Sisters with transistors (Il titolo nella versione italiana non cambia) è un film documentario che sembra avere ben poco di film e quasi tutto del documentario, compresi gli aspetti di quelli mal riusciti, come essere troppo o troppo poco nozionistici invece che avvincenti per i non esperti del tema o come essere un argomento di nicchia che ritiene di meritare l'interesse della massa.
Erano esempi di cattive riuscite cinematografiche non necessariamente legate a questa opera nello specifico, ma sicuramente volevano introdurre il fatto che, per quanto apparentemente la critica sia stata abbastanza univoca nel proprio giudizio positivo, seguiranno righe fuori dal coro, piuttosto deluse dal risultato finale di questo documentario e da quanto poco trasmetta allo spettatore.

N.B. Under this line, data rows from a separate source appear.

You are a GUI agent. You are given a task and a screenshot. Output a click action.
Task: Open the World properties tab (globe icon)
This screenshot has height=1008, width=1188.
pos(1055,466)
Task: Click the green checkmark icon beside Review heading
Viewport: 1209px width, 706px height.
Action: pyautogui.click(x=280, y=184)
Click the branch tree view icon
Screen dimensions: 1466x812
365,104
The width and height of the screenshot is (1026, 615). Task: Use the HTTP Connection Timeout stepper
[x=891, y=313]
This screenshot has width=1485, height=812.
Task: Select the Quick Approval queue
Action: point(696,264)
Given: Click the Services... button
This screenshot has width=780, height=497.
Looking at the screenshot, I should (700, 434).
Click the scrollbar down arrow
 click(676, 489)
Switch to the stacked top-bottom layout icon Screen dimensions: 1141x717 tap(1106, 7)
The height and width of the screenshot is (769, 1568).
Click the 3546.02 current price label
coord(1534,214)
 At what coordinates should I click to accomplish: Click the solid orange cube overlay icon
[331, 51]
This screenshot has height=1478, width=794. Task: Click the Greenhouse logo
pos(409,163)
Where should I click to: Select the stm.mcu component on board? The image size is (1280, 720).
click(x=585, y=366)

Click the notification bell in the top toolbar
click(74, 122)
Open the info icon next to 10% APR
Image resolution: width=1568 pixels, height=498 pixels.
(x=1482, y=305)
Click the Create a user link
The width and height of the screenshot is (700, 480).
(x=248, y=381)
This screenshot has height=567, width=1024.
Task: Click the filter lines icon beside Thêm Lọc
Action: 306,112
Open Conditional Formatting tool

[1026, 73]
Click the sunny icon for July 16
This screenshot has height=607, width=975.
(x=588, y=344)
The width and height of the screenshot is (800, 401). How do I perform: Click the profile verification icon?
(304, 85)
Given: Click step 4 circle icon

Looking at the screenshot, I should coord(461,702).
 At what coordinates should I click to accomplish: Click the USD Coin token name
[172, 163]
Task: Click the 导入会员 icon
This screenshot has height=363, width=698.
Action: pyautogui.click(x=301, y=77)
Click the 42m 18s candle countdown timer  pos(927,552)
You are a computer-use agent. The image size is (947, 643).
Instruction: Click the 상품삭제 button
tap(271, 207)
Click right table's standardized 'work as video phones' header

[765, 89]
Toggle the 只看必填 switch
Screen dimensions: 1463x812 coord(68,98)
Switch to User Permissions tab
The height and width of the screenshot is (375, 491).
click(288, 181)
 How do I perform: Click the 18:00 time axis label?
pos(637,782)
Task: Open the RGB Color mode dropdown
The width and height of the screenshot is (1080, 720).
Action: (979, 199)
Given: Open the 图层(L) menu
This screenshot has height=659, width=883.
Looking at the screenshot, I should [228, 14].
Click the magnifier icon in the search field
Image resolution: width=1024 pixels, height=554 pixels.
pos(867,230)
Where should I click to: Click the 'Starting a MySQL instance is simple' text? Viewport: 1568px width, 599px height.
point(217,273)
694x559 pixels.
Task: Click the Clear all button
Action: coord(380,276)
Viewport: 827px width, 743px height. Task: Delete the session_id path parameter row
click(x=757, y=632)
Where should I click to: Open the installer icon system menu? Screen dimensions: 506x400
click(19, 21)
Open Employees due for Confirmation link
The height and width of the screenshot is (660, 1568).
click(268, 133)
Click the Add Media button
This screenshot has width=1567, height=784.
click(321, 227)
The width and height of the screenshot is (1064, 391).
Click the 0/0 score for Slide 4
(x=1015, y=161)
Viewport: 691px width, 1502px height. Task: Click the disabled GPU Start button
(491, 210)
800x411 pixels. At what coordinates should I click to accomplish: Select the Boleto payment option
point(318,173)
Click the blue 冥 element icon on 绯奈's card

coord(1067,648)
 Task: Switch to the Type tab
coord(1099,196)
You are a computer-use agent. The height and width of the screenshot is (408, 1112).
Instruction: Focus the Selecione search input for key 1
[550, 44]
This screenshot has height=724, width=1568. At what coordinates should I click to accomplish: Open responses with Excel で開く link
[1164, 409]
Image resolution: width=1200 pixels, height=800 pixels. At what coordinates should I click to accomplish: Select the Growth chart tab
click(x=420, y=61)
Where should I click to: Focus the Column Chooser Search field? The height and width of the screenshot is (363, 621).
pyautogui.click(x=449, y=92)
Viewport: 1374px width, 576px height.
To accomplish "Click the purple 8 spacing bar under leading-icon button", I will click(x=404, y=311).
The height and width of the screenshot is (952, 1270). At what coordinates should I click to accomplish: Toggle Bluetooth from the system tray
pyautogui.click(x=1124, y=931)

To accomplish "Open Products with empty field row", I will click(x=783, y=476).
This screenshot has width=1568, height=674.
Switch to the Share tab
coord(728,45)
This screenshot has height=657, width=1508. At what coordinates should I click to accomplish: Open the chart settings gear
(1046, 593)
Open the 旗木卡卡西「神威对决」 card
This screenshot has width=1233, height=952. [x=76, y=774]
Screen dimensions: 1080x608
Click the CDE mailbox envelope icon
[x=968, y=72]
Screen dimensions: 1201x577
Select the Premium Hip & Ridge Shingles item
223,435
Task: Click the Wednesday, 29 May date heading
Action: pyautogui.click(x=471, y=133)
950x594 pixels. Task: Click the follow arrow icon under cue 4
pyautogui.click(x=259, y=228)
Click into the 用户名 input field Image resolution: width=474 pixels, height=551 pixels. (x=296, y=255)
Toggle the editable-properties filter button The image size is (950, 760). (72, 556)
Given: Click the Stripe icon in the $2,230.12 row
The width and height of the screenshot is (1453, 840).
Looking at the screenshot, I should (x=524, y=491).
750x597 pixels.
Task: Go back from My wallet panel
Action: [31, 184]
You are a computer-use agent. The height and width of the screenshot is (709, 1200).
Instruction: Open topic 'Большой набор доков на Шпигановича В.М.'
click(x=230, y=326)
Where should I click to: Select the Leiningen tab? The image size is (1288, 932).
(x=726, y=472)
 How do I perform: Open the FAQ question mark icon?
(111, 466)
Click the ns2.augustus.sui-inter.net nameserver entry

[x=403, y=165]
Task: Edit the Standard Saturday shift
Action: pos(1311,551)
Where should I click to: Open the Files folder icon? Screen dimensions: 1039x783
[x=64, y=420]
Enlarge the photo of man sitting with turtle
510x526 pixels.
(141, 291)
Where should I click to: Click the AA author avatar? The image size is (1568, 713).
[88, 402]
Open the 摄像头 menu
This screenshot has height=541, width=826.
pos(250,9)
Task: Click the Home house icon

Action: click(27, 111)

Il tema è quello di quanto poco spazio abbia avuto la figura femminile nella libertà di produrre arte nelle decadi passate, in particolare si concentra su testimonianze di donne, al tempo giovani ragazze intraprendenti, che hanno fatto la storia della musica elettronica. Storia che però è rimasta sconosciuta ai più e non sembra aver reso il meritato tributo a tali protagoniste. Storia che non si può che concordare sia stata interessante, dal campionamento di suoni comuni della vita di tutti i giorni, fino alla trasformazione delle note vocali in suoni, realizzando in pratica il primo prototipo del moderno ed usatissimo autotune.
In sostanza era un argomento che stuzzicava l'interesse e l'immaginario, che si prometteva di trattare argomenti moderni e rilevanti per la costruzione di una società migliore, ma che fallisce sia sugli aspetti stilistici che su quelli morali, suonando spesso fazioso, attraverso dichiarazioni di menti che più che libere e leggere, suonano come risentite.